- Article:
France’s many contributions to the world of wine have been absolutely indispensable. The country is the originator of the term “Premier Cru,” coined the term Terroir (a French term so complex there is no literal translation) and has laid the blueprint for a structured appellation system, which others have implemented in their own countries. French vineyard techniques and winemaking practices are mimicked world-wide. California vintners have been replicating Rhone style wines for decades, South America has adopted the French varietal of Malbec and countries around the world are imitating Burgundian styled Chardonnay and Pinot Noir.



With vast diversity in terroir, France is home to some of the most hospitable winegrowing locations on earth. The combination of topography, geology, climate, rainfall and even the amount of sunlight combined with the long historical tradition of winegrowing and making, has allowed the vintners of France to not only hone their skills, but learn from nature to create a product that like the world in which it resides… is very much alive.

- Data:
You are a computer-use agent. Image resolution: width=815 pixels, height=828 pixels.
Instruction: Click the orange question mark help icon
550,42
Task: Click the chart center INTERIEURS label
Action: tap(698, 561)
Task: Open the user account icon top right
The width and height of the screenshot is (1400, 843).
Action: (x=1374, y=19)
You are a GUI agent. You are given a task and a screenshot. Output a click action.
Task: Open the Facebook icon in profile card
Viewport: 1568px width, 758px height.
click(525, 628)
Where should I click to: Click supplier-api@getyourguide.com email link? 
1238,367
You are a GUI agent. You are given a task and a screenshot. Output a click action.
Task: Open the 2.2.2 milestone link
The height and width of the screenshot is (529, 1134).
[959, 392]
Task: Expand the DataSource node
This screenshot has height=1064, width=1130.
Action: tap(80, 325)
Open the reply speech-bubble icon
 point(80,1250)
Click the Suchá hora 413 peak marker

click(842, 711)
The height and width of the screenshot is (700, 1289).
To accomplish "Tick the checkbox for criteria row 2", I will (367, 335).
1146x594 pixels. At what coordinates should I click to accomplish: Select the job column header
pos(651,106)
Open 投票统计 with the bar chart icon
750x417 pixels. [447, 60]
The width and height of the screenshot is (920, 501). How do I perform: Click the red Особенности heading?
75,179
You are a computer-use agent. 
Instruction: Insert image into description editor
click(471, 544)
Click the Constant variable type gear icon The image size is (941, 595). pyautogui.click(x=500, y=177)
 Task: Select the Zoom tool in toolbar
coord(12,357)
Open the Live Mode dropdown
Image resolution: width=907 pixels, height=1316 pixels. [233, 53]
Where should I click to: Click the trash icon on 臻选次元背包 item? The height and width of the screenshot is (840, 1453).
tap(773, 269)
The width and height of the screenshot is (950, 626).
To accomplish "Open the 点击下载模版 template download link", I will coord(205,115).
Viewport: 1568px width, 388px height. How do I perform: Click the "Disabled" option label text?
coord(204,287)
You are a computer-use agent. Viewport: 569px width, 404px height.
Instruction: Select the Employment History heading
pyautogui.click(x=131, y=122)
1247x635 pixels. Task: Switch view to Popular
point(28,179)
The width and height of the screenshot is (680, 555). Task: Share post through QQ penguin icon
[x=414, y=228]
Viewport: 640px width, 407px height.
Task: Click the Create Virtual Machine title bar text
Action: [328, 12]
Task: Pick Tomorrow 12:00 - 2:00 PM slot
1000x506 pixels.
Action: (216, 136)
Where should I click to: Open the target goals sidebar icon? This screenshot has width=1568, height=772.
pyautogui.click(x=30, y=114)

- Required tasks:
1. Please turn the stretch of the records from their first line through the line containing "Action: (x=1374, y=19)" into a numbered list, skipping any blank lines.
2. Carry the passage on French wine forward from the point where it stops.

- Answers for the exercise:
1.
1. You are a computer-use agent. Image resolution: width=815 pixels, height=828 pixels.
2. Instruction: Click the orange question mark help icon
3. 550,42
4. Task: Click the chart center INTERIEURS label
5. Action: tap(698, 561)
6. Task: Open the user account icon top right
7. The width and height of the screenshot is (1400, 843).
8. Action: (x=1374, y=19)

2.
Region Burgundy : Situated just west of the beautiful river Saone, the hills and valleys of Burgundy stand as they have stood since medieval times, and you can almost hear the cheerful chatter of vineyard workers from miles away. Indeed, France's identity in the world of wine would be incomplete without the inclusion of Burgundy and its many viticultural achievements. Every little sub-region of the area boasts a unique soil composition, which, when combined with the area's climate conditions, creates an incredibly diverse and appealing selection of fine wines.

Every new bottle is an adventure of its own, and a snapshot of its birthplace. You could spend years sampling great Burgundian wines, and you would still have a lot to learn, which is what makes the region so compelling for veterans and novice wine lovers alike. No matter what your taste in wines may be, there is a winery in Burgundy that could mesmerize your mind and make your senses scream with joy. And what better way to spend a comfy summer afternoon with your friends and family than with a classy bottle from some of the region's most reputable wineries? From the noble slopes of Cote d'Or to the flatlands near various settlements, let us help you on your journey as we explore Burgundy's most delicious and renowned wines.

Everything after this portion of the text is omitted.